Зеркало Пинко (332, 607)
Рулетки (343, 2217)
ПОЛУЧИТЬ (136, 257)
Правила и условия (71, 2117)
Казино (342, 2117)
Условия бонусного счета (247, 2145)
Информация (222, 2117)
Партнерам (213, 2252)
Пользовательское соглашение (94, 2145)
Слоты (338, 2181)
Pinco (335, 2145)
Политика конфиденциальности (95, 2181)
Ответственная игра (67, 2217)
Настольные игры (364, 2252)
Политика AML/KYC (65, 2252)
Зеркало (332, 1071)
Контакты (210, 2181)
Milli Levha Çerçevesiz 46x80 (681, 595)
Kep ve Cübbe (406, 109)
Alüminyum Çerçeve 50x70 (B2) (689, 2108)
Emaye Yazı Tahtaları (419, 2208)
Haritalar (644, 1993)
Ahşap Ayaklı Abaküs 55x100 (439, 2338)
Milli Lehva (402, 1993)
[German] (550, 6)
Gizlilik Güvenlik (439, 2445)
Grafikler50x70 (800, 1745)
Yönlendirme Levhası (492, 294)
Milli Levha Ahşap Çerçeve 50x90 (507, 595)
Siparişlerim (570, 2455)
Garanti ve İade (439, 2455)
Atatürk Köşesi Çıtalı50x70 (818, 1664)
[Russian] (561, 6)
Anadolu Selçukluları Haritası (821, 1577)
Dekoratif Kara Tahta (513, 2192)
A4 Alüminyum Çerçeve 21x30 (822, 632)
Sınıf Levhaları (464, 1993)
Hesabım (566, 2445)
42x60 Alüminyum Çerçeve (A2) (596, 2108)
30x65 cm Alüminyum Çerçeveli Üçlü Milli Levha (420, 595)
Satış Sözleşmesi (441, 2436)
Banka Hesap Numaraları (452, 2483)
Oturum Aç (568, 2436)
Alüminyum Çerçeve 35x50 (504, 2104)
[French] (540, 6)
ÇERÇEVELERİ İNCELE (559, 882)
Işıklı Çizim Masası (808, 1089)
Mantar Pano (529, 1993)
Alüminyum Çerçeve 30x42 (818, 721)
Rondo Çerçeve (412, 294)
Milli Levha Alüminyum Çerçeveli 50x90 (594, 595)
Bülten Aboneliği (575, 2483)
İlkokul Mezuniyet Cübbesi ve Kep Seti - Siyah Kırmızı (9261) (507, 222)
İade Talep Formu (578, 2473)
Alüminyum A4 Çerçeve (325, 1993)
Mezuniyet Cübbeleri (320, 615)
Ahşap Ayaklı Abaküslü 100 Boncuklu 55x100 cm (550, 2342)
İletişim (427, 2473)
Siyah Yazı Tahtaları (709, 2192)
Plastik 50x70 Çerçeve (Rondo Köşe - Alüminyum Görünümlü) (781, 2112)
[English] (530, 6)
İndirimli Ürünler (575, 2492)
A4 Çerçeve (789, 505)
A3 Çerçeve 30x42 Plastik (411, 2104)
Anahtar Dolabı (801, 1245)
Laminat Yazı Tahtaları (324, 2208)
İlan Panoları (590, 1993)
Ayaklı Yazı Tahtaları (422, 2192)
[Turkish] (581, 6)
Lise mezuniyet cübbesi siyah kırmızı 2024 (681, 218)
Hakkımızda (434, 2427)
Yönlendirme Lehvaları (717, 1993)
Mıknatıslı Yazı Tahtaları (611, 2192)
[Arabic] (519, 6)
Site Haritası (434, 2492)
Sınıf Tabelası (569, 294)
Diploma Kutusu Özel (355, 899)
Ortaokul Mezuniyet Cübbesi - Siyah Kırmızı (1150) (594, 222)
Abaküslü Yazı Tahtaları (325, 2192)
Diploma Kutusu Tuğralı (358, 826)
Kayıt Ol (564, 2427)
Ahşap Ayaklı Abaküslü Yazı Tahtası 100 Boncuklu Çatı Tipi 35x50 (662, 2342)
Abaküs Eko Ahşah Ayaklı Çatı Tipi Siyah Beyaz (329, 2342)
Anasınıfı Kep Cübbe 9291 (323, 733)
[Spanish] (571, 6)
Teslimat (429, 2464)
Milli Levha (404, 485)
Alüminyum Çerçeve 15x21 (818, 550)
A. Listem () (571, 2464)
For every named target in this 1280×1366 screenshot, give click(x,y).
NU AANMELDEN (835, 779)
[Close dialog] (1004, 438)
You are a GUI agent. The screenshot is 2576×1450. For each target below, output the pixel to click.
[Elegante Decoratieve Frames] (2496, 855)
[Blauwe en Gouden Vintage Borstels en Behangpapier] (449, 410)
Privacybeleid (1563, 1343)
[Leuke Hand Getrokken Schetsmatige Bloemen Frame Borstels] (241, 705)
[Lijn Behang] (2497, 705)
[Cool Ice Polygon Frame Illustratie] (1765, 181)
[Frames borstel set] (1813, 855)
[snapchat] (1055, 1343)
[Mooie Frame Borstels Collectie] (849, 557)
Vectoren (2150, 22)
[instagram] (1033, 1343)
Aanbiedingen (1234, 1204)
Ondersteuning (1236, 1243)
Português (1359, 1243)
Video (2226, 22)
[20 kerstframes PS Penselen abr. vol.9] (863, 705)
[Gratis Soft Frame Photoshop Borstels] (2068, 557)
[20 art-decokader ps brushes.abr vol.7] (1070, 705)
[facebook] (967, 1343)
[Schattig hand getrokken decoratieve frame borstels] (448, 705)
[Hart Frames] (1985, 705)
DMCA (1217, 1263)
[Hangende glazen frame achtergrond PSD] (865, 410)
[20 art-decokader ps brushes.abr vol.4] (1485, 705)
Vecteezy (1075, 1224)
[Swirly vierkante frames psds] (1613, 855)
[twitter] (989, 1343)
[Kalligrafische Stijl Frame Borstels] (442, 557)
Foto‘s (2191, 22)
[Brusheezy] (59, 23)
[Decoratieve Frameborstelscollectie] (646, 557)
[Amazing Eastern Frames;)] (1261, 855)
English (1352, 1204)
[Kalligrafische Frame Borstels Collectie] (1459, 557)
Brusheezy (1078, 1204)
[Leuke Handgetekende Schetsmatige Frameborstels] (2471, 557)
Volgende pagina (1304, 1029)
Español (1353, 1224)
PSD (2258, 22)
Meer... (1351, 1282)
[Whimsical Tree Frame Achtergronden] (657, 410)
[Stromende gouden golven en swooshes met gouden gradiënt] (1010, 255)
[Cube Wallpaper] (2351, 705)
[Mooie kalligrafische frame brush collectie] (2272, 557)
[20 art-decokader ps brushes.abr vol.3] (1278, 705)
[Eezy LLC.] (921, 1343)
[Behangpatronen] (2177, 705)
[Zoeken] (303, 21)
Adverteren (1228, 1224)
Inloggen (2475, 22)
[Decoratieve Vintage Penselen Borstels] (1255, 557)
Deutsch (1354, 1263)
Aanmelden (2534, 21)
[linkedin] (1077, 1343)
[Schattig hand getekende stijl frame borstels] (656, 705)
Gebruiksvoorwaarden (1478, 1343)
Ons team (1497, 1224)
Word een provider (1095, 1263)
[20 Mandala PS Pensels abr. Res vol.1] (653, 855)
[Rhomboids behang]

--

# Directions
Output each entry precisely as given.

# Output for this task
Зеркало Пинко (332, 607)
Рулетки (343, 2217)
ПОЛУЧИТЬ (136, 257)
Правила и условия (71, 2117)
Казино (342, 2117)
Условия бонусного счета (247, 2145)
Информация (222, 2117)
Партнерам (213, 2252)
Пользовательское соглашение (94, 2145)
Слоты (338, 2181)
Pinco (335, 2145)
Политика конфиденциальности (95, 2181)
Ответственная игра (67, 2217)
Настольные игры (364, 2252)
Политика AML/KYC (65, 2252)
Зеркало (332, 1071)
Контакты (210, 2181)
Milli Levha Çerçevesiz 46x80 (681, 595)
Kep ve Cübbe (406, 109)
Alüminyum Çerçeve 50x70 (B2) (689, 2108)
Emaye Yazı Tahtaları (419, 2208)
Haritalar (644, 1993)
Ahşap Ayaklı Abaküs 55x100 (439, 2338)
Milli Lehva (402, 1993)
[German] (550, 6)
Gizlilik Güvenlik (439, 2445)
Grafikler50x70 (800, 1745)
Yönlendirme Levhası (492, 294)
Milli Levha Ahşap Çerçeve 50x90 (507, 595)
Siparişlerim (570, 2455)
Garanti ve İade (439, 2455)
Atatürk Köşesi Çıtalı50x70 (818, 1664)
[Russian] (561, 6)
Anadolu Selçukluları Haritası (821, 1577)
Dekoratif Kara Tahta (513, 2192)
A4 Alüminyum Çerçeve 21x30 (822, 632)
Sınıf Levhaları (464, 1993)
Hesabım (566, 2445)
42x60 Alüminyum Çerçeve (A2) (596, 2108)
30x65 cm Alüminyum Çerçeveli Üçlü Milli Levha (420, 595)
Satış Sözleşmesi (441, 2436)
Banka Hesap Numaraları (452, 2483)
Oturum Aç (568, 2436)
Alüminyum Çerçeve 35x50 (504, 2104)
[French] (540, 6)
ÇERÇEVELERİ İNCELE (559, 882)
Işıklı Çizim Masası (808, 1089)
Mantar Pano (529, 1993)
Alüminyum Çerçeve 30x42 (818, 721)
Rondo Çerçeve (412, 294)
Milli Levha Alüminyum Çerçeveli 50x90 (594, 595)
Bülten Aboneliği (575, 2483)
İlkokul Mezuniyet Cübbesi ve Kep Seti - Siyah Kırmızı (9261) (507, 222)
İade Talep Formu (578, 2473)
Alüminyum A4 Çerçeve (325, 1993)
Mezuniyet Cübbeleri (320, 615)
Ahşap Ayaklı Abaküslü 100 Boncuklu 55x100 cm (550, 2342)
İletişim (427, 2473)
Siyah Yazı Tahtaları (709, 2192)
Plastik 50x70 Çerçeve (Rondo Köşe - Alüminyum Görünümlü) (781, 2112)
[English] (530, 6)
İndirimli Ürünler (575, 2492)
A4 Çerçeve (789, 505)
A3 Çerçeve 30x42 Plastik (411, 2104)
Anahtar Dolabı (801, 1245)
Laminat Yazı Tahtaları (324, 2208)
İlan Panoları (590, 1993)
Ayaklı Yazı Tahtaları (422, 2192)
[Turkish] (581, 6)
Lise mezuniyet cübbesi siyah kırmızı 2024 (681, 218)
Hakkımızda (434, 2427)
Yönlendirme Lehvaları (717, 1993)
Mıknatıslı Yazı Tahtaları (611, 2192)
[Arabic] (519, 6)
Site Haritası (434, 2492)
Sınıf Tabelası (569, 294)
Diploma Kutusu Özel (355, 899)
Ortaokul Mezuniyet Cübbesi - Siyah Kırmızı (1150) (594, 222)
Abaküslü Yazı Tahtaları (325, 2192)
Diploma Kutusu Tuğralı (358, 826)
Kayıt Ol (564, 2427)
Ahşap Ayaklı Abaküslü Yazı Tahtası 100 Boncuklu Çatı Tipi 35x50 (662, 2342)
Abaküs Eko Ahşah Ayaklı Çatı Tipi Siyah Beyaz (329, 2342)
Anasınıfı Kep Cübbe 9291 (323, 733)
[Spanish] (571, 6)
Teslimat (429, 2464)
Milli Levha (404, 485)
Alüminyum Çerçeve 15x21 (818, 550)
A. Listem () (571, 2464)
For every named target in this 1280×1366 screenshot, give click(x,y).
NU AANMELDEN (835, 779)
[Close dialog] (1004, 438)
You are a GUI agent. The screenshot is 2576×1450. For each target below, output the pixel to click.
[Elegante Decoratieve Frames] (2496, 855)
[Blauwe en Gouden Vintage Borstels en Behangpapier] (449, 410)
Privacybeleid (1563, 1343)
[Leuke Hand Getrokken Schetsmatige Bloemen Frame Borstels] (241, 705)
[Lijn Behang] (2497, 705)
[Cool Ice Polygon Frame Illustratie] (1765, 181)
[Frames borstel set] (1813, 855)
[snapchat] (1055, 1343)
[Mooie Frame Borstels Collectie] (849, 557)
Vectoren (2150, 22)
[instagram] (1033, 1343)
Aanbiedingen (1234, 1204)
Ondersteuning (1236, 1243)
Português (1359, 1243)
Video (2226, 22)
[20 kerstframes PS Penselen abr. vol.9] (863, 705)
[Gratis Soft Frame Photoshop Borstels] (2068, 557)
[20 art-decokader ps brushes.abr vol.7] (1070, 705)
[facebook] (967, 1343)
[Schattig hand getrokken decoratieve frame borstels] (448, 705)
[Hart Frames] (1985, 705)
DMCA (1217, 1263)
[Hangende glazen frame achtergrond PSD] (865, 410)
[20 art-decokader ps brushes.abr vol.4] (1485, 705)
Vecteezy (1075, 1224)
[Swirly vierkante frames psds] (1613, 855)
[twitter] (989, 1343)
[Kalligrafische Stijl Frame Borstels] (442, 557)
Foto‘s (2191, 22)
[Brusheezy] (59, 23)
[Decoratieve Frameborstelscollectie] (646, 557)
[Amazing Eastern Frames;)] (1261, 855)
English (1352, 1204)
[Kalligrafische Frame Borstels Collectie] (1459, 557)
Brusheezy (1078, 1204)
[Leuke Handgetekende Schetsmatige Frameborstels] (2471, 557)
Volgende pagina (1304, 1029)
Español (1353, 1224)
PSD (2258, 22)
Meer... (1351, 1282)
[Whimsical Tree Frame Achtergronden] (657, 410)
[Stromende gouden golven en swooshes met gouden gradiënt] (1010, 255)
[Cube Wallpaper] (2351, 705)
[Mooie kalligrafische frame brush collectie] (2272, 557)
[20 art-decokader ps brushes.abr vol.3] (1278, 705)
[Eezy LLC.] (921, 1343)
[Behangpatronen] (2177, 705)
[Zoeken] (303, 21)
Adverteren (1228, 1224)
Inloggen (2475, 22)
[Decoratieve Vintage Penselen Borstels] (1255, 557)
Deutsch (1354, 1263)
Aanmelden (2534, 21)
[linkedin] (1077, 1343)
[Schattig hand getekende stijl frame borstels] (656, 705)
Gebruiksvoorwaarden (1478, 1343)
Ons team (1497, 1224)
Word een provider (1095, 1263)
[20 Mandala PS Pensels abr. Res vol.1] (653, 855)
[Rhomboids behang]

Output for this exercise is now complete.